Data for the task Start Marker

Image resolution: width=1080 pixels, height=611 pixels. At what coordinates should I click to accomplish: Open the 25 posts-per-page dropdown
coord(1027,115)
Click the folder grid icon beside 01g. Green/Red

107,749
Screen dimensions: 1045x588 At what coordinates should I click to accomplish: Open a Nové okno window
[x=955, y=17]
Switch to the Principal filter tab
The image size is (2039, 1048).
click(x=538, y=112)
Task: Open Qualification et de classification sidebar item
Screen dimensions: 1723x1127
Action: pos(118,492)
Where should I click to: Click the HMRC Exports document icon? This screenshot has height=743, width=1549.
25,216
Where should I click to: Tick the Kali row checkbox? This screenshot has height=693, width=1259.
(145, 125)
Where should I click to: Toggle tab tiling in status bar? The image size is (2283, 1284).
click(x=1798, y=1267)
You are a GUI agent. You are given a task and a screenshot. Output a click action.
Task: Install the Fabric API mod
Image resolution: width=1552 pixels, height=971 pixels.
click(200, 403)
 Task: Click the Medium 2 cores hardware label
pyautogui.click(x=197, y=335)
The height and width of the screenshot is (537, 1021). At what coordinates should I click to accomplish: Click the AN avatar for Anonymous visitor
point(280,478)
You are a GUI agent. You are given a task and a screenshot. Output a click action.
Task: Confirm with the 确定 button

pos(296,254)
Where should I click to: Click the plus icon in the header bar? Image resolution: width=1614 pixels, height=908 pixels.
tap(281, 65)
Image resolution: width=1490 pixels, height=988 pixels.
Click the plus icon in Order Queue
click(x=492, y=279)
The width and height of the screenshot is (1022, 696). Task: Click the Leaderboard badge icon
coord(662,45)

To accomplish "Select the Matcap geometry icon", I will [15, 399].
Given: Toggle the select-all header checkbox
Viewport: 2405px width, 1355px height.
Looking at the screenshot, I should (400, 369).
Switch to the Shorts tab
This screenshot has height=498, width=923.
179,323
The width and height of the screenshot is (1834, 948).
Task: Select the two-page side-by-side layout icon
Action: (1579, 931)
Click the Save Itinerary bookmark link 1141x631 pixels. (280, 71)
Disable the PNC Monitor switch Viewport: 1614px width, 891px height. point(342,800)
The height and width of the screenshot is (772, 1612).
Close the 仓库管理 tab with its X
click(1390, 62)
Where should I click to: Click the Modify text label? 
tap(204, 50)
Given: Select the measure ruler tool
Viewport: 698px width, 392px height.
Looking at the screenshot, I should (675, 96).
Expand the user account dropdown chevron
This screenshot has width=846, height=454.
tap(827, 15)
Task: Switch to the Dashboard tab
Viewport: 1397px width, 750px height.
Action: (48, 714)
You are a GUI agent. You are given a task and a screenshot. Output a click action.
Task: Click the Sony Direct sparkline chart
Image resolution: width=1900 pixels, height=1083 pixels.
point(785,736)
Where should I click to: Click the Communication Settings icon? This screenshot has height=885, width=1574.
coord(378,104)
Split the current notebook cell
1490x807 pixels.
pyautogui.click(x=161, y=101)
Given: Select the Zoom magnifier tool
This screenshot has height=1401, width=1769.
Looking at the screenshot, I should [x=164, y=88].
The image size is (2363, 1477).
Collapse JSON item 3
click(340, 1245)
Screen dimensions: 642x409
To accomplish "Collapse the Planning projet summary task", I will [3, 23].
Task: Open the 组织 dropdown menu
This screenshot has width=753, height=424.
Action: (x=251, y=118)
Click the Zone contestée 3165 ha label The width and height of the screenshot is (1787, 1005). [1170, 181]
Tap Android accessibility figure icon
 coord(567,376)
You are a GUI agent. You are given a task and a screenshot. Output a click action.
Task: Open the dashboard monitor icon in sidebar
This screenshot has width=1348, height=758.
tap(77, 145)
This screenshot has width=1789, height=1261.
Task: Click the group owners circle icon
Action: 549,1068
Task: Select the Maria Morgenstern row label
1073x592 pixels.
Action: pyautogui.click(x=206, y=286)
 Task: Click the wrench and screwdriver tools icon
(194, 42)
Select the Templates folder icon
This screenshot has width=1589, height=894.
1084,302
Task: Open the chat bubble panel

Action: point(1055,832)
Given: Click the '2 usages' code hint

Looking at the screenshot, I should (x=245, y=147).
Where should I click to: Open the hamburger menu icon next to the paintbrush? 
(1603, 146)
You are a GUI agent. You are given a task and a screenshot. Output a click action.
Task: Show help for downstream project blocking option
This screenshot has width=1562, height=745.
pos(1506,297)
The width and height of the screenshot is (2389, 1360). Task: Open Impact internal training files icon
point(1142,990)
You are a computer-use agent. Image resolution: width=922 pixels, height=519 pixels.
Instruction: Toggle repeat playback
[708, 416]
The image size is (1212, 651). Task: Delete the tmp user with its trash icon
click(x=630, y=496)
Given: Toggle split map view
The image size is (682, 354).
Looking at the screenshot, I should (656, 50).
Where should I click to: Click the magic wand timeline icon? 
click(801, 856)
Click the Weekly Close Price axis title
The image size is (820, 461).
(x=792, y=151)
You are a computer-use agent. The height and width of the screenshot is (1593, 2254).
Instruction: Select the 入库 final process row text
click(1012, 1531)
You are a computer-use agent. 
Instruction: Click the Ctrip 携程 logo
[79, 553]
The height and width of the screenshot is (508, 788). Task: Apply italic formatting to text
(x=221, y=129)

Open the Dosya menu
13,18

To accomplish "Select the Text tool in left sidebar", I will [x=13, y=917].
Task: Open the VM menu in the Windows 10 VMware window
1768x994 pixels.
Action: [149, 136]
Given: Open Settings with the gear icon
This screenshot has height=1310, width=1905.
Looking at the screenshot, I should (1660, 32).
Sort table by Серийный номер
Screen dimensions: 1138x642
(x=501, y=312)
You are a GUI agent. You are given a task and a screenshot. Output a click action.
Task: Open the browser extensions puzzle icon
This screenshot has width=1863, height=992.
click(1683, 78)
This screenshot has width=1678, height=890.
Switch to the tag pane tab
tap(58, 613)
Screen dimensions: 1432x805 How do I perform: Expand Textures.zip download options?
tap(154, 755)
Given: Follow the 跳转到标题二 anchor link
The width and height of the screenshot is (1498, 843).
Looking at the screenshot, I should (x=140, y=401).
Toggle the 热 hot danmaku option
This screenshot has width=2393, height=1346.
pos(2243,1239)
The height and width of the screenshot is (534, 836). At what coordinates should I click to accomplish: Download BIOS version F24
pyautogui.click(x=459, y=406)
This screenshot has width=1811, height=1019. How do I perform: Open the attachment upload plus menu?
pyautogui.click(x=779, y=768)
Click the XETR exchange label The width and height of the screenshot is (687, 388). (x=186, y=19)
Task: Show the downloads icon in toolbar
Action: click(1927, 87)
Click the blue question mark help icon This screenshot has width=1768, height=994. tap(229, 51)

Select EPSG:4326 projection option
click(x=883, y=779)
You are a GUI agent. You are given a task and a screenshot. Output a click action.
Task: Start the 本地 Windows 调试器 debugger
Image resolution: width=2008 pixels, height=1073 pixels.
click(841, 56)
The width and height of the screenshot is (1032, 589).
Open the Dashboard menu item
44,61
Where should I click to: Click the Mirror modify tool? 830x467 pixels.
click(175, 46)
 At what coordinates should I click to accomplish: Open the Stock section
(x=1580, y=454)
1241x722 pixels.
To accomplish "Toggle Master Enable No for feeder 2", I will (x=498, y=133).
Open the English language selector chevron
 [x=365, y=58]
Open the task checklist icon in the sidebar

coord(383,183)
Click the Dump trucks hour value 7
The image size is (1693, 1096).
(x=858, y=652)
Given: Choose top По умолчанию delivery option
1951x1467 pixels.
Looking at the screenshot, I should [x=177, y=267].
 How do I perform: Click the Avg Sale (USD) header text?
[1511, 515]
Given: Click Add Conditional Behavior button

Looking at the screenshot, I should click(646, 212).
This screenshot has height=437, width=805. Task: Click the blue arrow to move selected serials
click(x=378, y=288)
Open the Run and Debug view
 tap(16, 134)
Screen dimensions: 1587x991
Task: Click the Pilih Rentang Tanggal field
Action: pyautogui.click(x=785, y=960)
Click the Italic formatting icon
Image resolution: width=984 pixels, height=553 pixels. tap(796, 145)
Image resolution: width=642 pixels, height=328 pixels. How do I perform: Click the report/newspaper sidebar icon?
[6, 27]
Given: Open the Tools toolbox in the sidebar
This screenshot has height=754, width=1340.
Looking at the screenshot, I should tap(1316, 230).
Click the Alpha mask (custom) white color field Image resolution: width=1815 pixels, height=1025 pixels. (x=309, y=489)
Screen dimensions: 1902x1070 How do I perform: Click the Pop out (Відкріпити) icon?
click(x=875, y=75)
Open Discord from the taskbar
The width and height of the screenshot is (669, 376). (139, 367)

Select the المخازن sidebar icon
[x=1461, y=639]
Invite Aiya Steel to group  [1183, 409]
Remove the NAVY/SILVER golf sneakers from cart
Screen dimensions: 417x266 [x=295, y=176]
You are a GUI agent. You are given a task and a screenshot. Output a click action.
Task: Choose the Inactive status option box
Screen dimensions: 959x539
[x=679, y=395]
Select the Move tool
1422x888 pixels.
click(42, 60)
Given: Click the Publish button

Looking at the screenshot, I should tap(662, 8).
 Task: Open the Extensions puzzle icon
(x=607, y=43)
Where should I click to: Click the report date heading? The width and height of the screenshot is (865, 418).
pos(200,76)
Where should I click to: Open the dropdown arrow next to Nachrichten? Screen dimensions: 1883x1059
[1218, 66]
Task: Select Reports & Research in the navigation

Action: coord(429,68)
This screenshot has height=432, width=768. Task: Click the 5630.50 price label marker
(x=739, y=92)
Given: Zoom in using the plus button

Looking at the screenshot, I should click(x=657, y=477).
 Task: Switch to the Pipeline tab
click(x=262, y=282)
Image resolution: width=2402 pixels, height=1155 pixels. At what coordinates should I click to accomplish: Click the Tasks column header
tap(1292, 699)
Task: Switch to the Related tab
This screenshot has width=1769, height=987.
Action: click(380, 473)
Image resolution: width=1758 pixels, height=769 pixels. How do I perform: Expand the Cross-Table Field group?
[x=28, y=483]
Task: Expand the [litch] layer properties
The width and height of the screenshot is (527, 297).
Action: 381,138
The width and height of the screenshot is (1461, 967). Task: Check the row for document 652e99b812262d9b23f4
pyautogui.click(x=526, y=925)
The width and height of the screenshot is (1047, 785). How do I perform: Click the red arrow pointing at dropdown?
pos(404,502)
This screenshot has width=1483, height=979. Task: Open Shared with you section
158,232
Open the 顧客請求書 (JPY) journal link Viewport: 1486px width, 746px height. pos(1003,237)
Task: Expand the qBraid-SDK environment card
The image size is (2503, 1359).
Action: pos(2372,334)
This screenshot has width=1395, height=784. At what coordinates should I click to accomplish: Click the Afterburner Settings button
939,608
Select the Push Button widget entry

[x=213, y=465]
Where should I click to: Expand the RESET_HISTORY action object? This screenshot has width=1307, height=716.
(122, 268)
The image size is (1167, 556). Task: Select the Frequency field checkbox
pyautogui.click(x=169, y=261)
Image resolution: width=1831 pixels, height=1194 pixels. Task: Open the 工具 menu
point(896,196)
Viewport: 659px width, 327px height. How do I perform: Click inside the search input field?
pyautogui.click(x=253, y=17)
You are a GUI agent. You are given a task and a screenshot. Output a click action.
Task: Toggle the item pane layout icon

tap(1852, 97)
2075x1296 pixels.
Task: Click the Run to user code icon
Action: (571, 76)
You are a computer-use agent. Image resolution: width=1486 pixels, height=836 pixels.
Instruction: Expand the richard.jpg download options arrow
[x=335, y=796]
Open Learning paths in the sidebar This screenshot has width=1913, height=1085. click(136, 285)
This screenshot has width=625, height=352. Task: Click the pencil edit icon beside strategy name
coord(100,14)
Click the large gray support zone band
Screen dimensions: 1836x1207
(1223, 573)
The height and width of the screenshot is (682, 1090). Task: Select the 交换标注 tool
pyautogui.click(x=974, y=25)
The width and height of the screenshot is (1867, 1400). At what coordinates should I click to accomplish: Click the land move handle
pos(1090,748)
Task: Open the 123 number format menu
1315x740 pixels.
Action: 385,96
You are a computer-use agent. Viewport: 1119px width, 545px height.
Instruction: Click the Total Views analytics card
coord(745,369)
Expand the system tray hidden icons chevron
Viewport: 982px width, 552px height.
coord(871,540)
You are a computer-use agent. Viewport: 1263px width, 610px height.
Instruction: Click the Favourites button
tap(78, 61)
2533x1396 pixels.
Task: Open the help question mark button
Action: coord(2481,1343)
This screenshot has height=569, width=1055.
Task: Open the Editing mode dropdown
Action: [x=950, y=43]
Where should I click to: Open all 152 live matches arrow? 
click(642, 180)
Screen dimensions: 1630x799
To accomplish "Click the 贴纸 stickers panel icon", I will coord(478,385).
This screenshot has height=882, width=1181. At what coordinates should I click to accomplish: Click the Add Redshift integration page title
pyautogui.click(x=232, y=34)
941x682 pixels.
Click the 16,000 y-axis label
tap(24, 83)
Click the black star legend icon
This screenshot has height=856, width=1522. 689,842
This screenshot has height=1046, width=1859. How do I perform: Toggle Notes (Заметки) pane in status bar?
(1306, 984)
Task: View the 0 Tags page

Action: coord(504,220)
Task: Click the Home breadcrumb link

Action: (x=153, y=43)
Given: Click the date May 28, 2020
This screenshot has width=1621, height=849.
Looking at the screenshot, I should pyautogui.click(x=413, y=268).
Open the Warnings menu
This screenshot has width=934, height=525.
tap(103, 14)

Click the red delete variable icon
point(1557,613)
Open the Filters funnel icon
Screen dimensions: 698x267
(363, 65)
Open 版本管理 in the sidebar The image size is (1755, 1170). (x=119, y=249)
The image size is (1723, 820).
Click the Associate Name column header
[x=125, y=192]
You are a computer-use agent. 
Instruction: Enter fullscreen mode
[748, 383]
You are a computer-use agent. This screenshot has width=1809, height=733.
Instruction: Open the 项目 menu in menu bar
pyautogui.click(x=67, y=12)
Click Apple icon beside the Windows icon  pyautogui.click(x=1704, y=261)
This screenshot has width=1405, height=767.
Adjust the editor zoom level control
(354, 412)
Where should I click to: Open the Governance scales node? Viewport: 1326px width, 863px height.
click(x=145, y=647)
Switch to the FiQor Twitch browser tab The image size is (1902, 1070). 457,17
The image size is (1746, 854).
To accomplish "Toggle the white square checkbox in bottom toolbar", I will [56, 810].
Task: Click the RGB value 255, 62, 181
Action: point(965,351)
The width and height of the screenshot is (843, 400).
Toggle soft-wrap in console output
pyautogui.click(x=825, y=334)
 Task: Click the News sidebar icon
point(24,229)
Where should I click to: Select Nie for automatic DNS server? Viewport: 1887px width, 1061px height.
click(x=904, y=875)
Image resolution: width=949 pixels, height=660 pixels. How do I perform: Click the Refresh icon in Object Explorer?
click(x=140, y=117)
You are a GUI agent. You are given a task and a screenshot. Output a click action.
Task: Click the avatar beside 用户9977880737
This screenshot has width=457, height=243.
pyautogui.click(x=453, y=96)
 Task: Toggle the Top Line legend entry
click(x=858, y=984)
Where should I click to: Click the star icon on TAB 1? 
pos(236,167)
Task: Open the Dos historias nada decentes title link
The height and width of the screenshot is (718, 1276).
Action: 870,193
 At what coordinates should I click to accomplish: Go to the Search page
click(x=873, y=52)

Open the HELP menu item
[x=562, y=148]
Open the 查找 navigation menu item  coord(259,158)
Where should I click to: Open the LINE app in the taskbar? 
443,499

Data for the task End Marker

About this task |
Taking the entries above, restate exactly those lines that fall between the line with "The height and width of the screenshot is (772, 1612)." and the line with "Given: Select the Zoom magnifier tool", keeping both of those lines too.

Answer space |
The height and width of the screenshot is (772, 1612).
Close the 仓库管理 tab with its X
click(1390, 62)
Where should I click to: Click the Modify text label? 
tap(204, 50)
Given: Select the measure ruler tool
Viewport: 698px width, 392px height.
Looking at the screenshot, I should (675, 96).
Expand the user account dropdown chevron
This screenshot has width=846, height=454.
tap(827, 15)
Task: Switch to the Dashboard tab
Viewport: 1397px width, 750px height.
Action: (48, 714)
You are a GUI agent. You are given a task and a screenshot. Output a click action.
Task: Click the Sony Direct sparkline chart
Image resolution: width=1900 pixels, height=1083 pixels.
point(785,736)
Where should I click to: Click the Communication Settings icon? This screenshot has height=885, width=1574.
coord(378,104)
Split the current notebook cell
1490x807 pixels.
pyautogui.click(x=161, y=101)
Given: Select the Zoom magnifier tool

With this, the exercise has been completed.